= CONSIGNE 1 =
Reproduisez fidèlement le passage de l'extrait sur la place des femmes en politique, depuis « Au cours de » jusqu'à « et des femmes. » inclus.

= EXTRAIT DU DOCUMENT =
··········
Pour amorcer la discussion, Mme Garcia Beaudoux a présenté de nombreux arguments pour appuyer l’idée selon laquelle les femmes doivent considérer leurs collègues masculins comme des alliés dans le milieu parlementaire. Elle a entre autres souligné que, sur la scène mondiale, les femmes parlementaires n’occupent que 22 % des sièges dans les assemblées législatives et que seulement 17 % d’entre elles sont ministres. Elle a ajouté qu’au rythme où vont les choses actuellement, il faudra 200 ans pour atteindre l’égalité des sexes au sein des assemblées législatives. Mme Garcia Beaudoux a également affirmé qu’on trouve de grandes lacunes au chapitre de l’égalité des sexes dans les conseils d’administration et que les médias jouent souvent un rôle néfaste en renforçant des stéréotypes dépassés au sujet des femmes parlementaires. Elle a fait état des nombreux avantages que procurerait un accroissement de la participation des femmes en politique.

Au cours de la discussion qui s’en est suivie, les parlementaires ont parlé de leur expérience et des défis qu’ils ont rencontrés lorsqu’ils ont tenté d’améliorer l’égalité des sexes dans les assemblées législatives de leurs pays respectifs. Mentionnons à titre d’exemple que l’assemblée législative de la Bolivie compte plus de 50 % de femmes, que Haïti a mis en œuvre des quotas constitutionnels pour garantir la présence d’un nombre minimal de femmes parlementaires et que le Chili, le Salvador et le Panama se sont dotés de lois prévoyant des quotas pour garantir la participation d’un certain nombre de femmes parlementaires. Les participants ont également convenu que les partis politiques ont un rôle important à jouer pour favoriser et appuyer une participation égale des hommes et des femmes.
··········
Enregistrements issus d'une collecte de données

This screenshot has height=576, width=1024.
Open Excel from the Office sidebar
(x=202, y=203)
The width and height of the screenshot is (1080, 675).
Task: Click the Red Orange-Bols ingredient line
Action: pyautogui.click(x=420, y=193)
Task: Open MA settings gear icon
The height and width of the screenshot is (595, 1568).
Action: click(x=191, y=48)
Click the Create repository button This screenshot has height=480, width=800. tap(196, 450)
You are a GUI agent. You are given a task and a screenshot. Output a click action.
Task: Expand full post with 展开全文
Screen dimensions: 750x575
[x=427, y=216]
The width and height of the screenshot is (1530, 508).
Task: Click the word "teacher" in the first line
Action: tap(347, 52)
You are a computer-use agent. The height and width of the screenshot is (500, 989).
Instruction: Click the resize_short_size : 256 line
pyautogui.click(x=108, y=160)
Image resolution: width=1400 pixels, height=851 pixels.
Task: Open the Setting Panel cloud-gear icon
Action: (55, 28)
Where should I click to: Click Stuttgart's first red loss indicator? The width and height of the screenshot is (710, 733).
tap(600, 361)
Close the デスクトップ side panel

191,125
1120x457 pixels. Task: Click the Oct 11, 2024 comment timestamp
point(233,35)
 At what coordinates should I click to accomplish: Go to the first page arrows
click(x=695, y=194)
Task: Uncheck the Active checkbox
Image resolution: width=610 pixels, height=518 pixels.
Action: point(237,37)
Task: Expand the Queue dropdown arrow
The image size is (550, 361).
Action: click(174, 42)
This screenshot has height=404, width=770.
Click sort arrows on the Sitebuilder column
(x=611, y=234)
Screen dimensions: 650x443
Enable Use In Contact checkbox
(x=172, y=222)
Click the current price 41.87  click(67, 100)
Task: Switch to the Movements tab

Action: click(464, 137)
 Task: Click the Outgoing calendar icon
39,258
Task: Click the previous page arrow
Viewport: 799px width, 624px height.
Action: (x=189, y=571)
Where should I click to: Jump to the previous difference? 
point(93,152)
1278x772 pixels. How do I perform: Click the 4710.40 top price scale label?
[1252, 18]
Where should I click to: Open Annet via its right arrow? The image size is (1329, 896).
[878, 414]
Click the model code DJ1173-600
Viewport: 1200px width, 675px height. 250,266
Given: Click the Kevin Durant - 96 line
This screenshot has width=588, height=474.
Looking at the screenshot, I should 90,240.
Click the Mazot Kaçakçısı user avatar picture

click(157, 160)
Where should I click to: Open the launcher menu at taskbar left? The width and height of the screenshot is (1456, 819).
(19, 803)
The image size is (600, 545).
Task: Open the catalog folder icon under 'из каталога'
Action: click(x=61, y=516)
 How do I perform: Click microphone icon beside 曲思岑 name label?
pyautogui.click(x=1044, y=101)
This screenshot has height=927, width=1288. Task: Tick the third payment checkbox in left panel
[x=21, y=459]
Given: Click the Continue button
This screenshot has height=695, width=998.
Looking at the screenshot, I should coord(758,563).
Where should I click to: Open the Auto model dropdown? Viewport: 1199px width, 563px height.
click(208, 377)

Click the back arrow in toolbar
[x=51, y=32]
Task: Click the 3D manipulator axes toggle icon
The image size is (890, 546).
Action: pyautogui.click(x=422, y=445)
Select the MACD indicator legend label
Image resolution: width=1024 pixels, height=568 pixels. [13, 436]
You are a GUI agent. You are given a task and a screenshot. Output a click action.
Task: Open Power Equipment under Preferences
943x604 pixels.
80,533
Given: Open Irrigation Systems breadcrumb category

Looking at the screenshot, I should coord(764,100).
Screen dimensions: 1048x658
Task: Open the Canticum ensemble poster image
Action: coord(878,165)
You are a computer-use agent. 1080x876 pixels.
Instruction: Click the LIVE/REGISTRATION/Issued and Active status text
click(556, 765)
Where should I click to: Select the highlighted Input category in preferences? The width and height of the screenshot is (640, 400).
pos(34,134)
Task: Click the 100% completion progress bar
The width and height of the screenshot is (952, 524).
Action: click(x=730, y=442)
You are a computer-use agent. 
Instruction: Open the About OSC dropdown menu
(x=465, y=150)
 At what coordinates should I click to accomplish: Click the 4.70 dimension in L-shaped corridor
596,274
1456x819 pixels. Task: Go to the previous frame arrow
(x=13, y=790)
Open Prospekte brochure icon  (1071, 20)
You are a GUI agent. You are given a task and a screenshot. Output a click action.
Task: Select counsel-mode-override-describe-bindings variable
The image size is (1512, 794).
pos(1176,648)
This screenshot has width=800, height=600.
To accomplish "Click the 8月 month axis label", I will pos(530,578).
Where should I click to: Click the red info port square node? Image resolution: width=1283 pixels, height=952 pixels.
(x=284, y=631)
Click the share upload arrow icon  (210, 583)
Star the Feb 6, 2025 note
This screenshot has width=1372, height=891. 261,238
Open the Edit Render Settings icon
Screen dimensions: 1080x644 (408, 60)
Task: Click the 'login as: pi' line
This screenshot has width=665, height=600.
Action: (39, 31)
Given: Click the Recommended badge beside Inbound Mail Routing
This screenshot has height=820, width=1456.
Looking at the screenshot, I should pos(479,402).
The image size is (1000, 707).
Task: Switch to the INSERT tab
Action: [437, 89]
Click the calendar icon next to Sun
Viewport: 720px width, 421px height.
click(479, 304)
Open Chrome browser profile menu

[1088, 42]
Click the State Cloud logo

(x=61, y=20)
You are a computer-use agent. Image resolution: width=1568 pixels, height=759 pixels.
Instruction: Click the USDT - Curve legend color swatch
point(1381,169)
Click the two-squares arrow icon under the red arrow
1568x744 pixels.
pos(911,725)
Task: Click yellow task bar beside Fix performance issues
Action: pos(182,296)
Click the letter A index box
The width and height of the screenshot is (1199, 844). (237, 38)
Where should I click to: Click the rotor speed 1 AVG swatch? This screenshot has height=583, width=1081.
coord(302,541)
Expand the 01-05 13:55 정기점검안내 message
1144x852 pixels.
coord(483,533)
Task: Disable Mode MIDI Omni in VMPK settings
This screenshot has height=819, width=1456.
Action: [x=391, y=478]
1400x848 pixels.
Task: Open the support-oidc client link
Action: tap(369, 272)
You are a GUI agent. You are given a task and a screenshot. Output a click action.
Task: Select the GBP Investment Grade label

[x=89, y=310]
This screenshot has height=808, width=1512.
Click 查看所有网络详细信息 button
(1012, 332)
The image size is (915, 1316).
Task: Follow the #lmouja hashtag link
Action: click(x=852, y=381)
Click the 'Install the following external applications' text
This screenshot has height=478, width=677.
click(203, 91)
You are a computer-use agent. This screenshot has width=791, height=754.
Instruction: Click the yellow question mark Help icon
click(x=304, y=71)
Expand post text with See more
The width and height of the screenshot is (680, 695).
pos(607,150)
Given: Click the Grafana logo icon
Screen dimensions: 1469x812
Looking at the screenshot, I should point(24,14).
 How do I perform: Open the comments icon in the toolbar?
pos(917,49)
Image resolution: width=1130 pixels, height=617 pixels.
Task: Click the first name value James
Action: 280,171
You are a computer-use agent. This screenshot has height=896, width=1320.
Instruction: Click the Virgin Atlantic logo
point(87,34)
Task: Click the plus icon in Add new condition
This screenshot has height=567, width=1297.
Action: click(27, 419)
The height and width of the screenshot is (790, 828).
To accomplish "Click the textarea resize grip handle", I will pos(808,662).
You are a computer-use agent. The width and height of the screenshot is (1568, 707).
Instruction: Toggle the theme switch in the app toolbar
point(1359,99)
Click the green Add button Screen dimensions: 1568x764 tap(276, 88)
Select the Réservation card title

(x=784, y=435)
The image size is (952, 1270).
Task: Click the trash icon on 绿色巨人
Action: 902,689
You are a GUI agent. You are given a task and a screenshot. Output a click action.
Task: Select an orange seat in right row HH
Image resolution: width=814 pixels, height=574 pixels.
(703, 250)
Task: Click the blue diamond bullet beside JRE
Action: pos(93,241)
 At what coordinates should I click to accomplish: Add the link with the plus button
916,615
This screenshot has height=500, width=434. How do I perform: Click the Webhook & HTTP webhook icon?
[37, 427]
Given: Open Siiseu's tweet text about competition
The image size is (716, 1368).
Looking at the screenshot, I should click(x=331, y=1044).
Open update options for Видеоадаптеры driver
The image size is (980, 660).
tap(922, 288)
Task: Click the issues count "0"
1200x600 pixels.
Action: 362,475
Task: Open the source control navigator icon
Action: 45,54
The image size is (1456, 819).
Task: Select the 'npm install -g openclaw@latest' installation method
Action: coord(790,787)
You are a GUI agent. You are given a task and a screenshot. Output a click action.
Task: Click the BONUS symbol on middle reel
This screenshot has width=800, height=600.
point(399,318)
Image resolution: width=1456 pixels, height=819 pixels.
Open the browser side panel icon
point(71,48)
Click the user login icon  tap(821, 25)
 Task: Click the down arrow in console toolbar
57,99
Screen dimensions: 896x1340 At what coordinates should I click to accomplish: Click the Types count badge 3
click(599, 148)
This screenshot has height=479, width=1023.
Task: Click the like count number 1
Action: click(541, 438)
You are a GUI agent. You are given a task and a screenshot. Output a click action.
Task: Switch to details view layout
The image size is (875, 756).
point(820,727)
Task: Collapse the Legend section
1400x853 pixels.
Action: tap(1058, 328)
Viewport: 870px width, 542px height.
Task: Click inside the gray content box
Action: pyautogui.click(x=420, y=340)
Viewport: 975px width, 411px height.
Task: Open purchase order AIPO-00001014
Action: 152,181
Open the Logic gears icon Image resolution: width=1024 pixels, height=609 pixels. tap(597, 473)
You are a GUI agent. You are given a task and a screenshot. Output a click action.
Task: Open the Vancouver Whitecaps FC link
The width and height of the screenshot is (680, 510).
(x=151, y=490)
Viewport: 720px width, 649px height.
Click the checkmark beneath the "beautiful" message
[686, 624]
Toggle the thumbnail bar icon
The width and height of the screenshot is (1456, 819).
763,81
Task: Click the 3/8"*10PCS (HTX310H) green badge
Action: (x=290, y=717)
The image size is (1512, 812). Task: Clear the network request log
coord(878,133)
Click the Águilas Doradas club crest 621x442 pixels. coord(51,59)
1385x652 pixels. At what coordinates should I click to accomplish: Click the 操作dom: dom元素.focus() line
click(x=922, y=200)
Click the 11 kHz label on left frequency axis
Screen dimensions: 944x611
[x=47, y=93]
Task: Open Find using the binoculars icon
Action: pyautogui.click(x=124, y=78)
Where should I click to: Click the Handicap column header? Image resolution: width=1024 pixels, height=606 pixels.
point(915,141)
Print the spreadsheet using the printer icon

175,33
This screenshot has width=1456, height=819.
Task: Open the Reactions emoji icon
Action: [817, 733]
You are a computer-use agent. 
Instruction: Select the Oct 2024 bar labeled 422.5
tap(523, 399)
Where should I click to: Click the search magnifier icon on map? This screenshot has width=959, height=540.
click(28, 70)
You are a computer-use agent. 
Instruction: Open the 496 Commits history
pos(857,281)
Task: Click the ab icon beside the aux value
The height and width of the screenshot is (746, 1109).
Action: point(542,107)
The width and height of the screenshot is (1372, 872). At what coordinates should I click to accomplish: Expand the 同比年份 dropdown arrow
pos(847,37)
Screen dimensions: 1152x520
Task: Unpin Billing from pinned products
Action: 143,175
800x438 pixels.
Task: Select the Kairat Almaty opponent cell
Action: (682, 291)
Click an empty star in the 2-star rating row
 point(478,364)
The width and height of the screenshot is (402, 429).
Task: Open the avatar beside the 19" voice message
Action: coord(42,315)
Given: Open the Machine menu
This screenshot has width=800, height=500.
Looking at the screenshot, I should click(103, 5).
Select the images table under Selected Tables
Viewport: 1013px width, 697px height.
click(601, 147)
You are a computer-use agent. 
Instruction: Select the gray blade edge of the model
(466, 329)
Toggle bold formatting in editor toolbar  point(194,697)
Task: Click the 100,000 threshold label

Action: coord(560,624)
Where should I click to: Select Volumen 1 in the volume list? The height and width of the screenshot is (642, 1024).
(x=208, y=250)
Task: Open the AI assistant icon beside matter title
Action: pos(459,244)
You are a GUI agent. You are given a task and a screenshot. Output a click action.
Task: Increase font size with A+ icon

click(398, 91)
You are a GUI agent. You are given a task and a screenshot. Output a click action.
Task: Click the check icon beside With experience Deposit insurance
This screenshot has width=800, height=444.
··········
= CONSIGNE 2 =
Ne retenez que les lignes des enregistrements contenant le mot « will ».

= RÉPONSE COMPLÈTE 1 =
Au cours de la discussion qui s’en est suivie, les parlementaires ont parlé de leur expérience et des défis qu’ils ont rencontrés lorsqu’ils ont tenté d’améliorer l’égalité des sexes dans les assemblées législatives de leurs pays respectifs. Mentionnons à titre d’exemple que l’assemblée législative de la Bolivie compte plus de 50 % de femmes, que Haïti a mis en œuvre des quotas constitutionnels pour garantir la présence d’un nombre minimal de femmes parlementaires et que le Chili, le Salvador et le Panama se sont dotés de lois prévoyant des quotas pour garantir la participation d’un certain nombre de femmes parlementaires. Les participants ont également convenu que les partis politiques ont un rôle important à jouer pour favoriser et appuyer une participation égale des hommes et des femmes.

= RÉPONSE COMPLÈTE 2 =
To accomplish "Click the 8月 month axis label", I will pos(530,578).
To accomplish "Click the textarea resize grip handle", I will pos(808,662).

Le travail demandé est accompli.